By Alison Pogorelc
In the past year, there has been increased attention surrounding this neglected 1780 chamber opera by Joseph Bologne, Chevalier de Saint-Georges. Bologne’s extraordinary life, artistic success and influence have recently captured the interest of many, as he was a pioneering Black composer, contemporary with Haydn and Mozart.
On the surface, his charming chamber opera, L’Amant Anonyme, explores themes of love and romance typical in the High Enlightenment period and sexual awakening that occured during the late 18th century. At that time, there was an increasing rejection of grand baroque spectacles and a newfound interest in themes relating to a more personal human nature.
Such is the case for this opera, as well as its source material, the play by Stéphanie Félicité de Genlis. Similar to our composer, Madame de Genlis has fallen into a kind of anonymity, though her accomplishments as a writer and educationalist are just as exceptional — especially for a woman of that period.
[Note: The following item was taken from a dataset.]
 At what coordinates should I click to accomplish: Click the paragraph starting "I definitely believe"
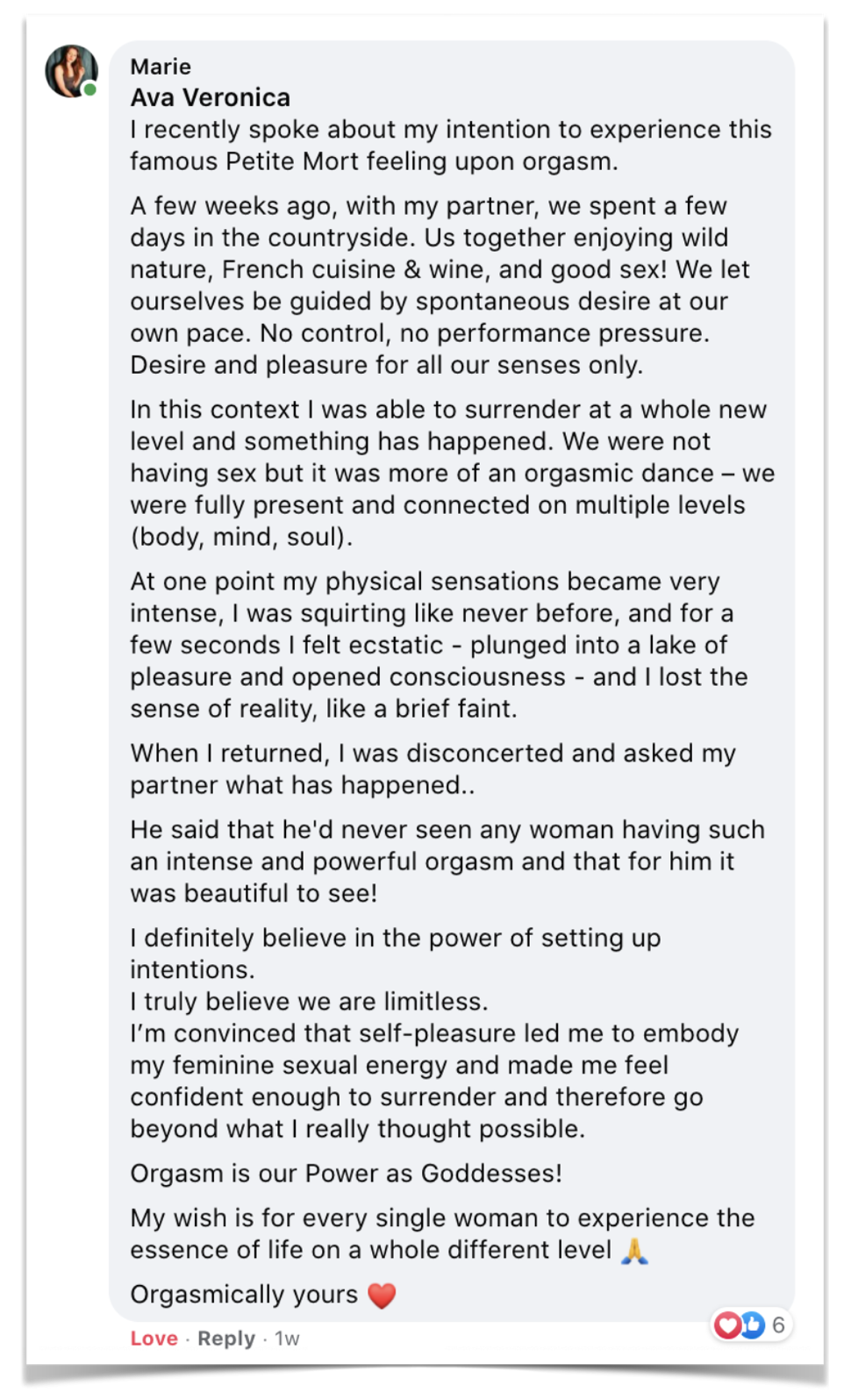(395, 954)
As I began my work on L’Amant Anonyme, I was first struck by the charming moments of absurdity juxtaposed with intense emotionality represented by the strum und drang musical style. At its core, this piece is an exploration into the fear of the unknown; what it means to leave the comfort of familiarity and trust in new (and sometimes anonymous) possibilities.
I quickly began to draw parallels to the cinematic style of the French New Wave (Nouvelle Vague), a film movement in the 1950s and '60s which gave birth to a new filmmaking approach, rejecting the traditional techniques of larger film studios. The films of the French New Wave are highly self-aware, often deemphasizing plot to focus on universal themes, such as human existence and love.
Many New Wave directors embraced naturalism and spontaneity, which along with their low-budgets and improvisational style creates a “homemade” or “anti-technique” quality.
Our production channels the philosophical and stylistic ideas of this cinematic movement, both aesthetically and dramatically pushing the boundaries of what might be deemed “traditional” for a piece of this period. Taking inspiration from the films of Jean-Luc Godard, Jacques Demy, Agnes Varda, and other directors of the movement, we bridge naturalism with surreal extremes to highlight the intense emotional journey of our protagonist Léontine as she struggles to move on from her past and embrace the unknown.
It seems only fitting that this piece, conceived by two mavericks in their day, be approached in a style which challenges dramatic expectations. We hope that our interpretation of this piece highlights the durability of their work and encourages our audience to explore other anonymous artists whom history has forgotten.